PROBLEM DESCRIPTION: When you reach the line with "La Laguna transita" in the listing below, transcribe it and each line after it up to and including the line with "[El Despertar] (138, 45)", exactly and with nothing else.
──────
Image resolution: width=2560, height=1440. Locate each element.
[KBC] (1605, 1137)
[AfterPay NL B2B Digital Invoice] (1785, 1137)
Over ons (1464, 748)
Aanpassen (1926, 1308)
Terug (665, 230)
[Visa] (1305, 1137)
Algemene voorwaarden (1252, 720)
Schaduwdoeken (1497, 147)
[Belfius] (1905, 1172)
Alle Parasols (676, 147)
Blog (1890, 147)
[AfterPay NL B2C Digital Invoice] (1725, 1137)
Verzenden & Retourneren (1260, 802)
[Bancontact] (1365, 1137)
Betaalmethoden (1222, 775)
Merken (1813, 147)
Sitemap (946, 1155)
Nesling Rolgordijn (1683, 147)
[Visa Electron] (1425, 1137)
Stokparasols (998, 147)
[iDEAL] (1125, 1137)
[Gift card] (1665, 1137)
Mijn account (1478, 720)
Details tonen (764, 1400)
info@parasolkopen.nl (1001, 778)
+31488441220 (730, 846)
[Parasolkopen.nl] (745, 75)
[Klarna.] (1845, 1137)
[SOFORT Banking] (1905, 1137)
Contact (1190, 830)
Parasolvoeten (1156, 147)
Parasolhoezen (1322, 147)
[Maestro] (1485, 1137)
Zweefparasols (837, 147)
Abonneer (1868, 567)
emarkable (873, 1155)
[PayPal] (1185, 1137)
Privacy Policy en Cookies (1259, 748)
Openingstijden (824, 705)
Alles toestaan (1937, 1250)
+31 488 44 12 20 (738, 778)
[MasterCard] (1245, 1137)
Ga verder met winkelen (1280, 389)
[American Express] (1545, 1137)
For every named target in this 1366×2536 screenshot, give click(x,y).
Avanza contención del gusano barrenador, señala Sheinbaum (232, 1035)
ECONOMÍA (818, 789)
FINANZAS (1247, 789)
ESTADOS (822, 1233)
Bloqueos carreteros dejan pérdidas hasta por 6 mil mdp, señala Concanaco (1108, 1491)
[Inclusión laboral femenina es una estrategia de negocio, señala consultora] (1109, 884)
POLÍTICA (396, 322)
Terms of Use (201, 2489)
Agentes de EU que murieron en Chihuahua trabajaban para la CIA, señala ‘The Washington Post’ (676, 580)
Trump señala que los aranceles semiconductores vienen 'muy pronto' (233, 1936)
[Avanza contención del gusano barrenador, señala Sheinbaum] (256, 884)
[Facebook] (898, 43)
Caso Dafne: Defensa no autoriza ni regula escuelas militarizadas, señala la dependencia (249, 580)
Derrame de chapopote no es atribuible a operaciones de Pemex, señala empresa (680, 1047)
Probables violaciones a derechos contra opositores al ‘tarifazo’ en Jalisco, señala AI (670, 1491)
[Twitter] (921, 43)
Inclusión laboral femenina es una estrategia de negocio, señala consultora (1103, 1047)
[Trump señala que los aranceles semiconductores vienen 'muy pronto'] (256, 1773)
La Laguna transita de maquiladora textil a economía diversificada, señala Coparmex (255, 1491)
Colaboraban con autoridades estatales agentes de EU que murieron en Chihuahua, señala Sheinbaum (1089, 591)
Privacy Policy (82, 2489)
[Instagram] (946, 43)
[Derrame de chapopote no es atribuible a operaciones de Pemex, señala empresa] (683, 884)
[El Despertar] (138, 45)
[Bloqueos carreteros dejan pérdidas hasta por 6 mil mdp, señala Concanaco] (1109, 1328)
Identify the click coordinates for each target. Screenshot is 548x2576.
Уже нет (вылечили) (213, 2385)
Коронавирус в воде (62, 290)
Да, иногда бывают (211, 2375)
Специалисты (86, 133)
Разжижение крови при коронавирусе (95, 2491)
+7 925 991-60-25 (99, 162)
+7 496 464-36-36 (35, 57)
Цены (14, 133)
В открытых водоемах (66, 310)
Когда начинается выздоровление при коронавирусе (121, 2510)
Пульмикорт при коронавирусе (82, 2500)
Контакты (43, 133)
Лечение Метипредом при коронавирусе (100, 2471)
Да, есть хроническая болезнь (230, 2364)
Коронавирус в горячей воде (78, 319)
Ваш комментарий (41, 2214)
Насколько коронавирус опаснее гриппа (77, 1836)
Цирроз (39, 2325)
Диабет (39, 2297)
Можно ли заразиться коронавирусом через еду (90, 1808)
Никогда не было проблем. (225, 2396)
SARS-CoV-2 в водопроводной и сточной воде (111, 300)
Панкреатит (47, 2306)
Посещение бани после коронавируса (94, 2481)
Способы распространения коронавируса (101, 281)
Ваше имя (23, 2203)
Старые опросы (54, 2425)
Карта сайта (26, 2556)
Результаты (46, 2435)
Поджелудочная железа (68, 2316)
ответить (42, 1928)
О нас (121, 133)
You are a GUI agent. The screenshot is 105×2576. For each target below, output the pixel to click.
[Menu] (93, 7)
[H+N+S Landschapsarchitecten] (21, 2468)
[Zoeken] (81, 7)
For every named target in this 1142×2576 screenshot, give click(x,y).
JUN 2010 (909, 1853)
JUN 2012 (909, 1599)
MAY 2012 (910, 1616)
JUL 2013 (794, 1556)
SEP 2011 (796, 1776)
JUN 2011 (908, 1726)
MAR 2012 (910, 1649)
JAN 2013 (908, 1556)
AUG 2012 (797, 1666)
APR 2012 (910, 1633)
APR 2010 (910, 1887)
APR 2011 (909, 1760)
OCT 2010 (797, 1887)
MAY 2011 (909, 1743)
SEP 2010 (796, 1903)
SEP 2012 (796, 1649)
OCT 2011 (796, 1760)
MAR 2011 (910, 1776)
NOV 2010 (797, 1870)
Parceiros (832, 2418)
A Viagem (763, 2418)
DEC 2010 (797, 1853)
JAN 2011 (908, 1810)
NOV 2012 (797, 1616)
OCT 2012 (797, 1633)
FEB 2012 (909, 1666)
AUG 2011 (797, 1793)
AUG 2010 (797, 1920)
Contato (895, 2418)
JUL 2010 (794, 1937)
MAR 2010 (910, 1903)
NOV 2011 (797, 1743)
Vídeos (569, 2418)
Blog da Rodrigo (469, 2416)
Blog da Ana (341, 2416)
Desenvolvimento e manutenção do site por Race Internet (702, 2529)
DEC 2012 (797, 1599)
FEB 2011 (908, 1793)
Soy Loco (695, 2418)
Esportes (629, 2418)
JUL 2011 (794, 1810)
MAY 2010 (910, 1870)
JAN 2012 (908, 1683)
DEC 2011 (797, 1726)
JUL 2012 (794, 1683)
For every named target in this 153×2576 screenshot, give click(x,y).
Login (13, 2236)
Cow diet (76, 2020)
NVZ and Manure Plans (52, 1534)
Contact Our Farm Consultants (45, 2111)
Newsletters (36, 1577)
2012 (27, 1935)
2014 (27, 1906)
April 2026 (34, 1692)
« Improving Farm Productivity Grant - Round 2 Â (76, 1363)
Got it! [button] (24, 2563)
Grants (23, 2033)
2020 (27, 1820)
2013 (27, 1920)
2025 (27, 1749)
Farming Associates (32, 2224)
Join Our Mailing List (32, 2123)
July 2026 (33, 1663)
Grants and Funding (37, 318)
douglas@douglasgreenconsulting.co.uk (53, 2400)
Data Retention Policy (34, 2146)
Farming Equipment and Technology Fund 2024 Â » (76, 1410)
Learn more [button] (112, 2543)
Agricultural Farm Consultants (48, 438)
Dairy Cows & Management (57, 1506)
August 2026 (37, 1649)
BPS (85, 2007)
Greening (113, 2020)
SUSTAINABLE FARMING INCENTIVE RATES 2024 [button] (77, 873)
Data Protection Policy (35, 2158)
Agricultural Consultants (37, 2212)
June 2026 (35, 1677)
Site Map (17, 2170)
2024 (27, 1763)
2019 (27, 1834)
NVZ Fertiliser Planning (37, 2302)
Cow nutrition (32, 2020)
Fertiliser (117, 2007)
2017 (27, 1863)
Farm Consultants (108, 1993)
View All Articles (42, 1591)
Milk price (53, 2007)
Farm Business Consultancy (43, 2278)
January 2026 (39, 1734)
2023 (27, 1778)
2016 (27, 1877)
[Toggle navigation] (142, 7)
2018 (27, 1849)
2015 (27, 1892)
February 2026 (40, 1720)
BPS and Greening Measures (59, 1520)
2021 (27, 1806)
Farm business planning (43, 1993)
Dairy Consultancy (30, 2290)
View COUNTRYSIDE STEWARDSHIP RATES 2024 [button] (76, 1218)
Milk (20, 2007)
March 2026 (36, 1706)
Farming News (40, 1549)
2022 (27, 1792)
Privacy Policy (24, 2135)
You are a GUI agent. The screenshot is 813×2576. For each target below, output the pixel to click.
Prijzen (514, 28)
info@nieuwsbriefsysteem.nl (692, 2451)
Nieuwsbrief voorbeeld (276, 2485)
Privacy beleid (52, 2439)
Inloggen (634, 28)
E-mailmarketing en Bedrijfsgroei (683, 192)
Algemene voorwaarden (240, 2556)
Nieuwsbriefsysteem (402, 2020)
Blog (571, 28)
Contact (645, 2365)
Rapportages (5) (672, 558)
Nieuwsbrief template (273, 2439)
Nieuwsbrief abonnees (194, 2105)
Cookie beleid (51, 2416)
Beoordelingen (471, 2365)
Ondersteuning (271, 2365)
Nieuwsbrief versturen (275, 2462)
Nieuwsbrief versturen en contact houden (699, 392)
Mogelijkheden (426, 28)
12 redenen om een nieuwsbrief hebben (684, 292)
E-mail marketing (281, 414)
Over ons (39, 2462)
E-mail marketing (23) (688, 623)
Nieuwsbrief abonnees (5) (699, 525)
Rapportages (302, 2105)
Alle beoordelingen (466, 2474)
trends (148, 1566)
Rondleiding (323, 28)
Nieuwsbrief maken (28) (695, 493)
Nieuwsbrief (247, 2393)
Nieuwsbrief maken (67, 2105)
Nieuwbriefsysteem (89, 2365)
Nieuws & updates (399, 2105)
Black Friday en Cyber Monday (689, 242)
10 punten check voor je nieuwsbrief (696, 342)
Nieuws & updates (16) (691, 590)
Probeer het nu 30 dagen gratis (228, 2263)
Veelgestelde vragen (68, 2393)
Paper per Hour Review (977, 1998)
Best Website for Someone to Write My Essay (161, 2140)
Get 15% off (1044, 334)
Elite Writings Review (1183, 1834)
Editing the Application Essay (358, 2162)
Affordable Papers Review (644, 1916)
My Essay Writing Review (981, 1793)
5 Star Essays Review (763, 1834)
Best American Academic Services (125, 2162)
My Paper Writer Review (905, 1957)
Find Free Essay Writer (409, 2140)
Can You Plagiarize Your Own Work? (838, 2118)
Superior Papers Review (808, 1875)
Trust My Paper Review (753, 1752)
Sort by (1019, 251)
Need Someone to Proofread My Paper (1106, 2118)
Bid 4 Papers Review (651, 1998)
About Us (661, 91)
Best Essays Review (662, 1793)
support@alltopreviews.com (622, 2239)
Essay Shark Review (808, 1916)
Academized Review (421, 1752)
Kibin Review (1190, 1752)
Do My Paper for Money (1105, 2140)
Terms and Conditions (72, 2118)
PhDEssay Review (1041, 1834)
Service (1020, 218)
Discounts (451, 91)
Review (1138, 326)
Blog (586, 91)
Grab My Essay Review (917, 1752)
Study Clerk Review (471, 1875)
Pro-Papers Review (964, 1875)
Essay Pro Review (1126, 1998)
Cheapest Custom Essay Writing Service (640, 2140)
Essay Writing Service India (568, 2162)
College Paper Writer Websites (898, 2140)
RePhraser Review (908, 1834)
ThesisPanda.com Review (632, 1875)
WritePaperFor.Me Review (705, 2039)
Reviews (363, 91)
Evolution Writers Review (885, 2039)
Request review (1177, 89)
──────
TASK RESULT:
La Laguna transita de maquiladora textil a economía diversificada, señala Coparmex (255, 1491)
Colaboraban con autoridades estatales agentes de EU que murieron en Chihuahua, señala Sheinbaum (1089, 591)
Privacy Policy (82, 2489)
[Instagram] (946, 43)
[Derrame de chapopote no es atribuible a operaciones de Pemex, señala empresa] (683, 884)
[El Despertar] (138, 45)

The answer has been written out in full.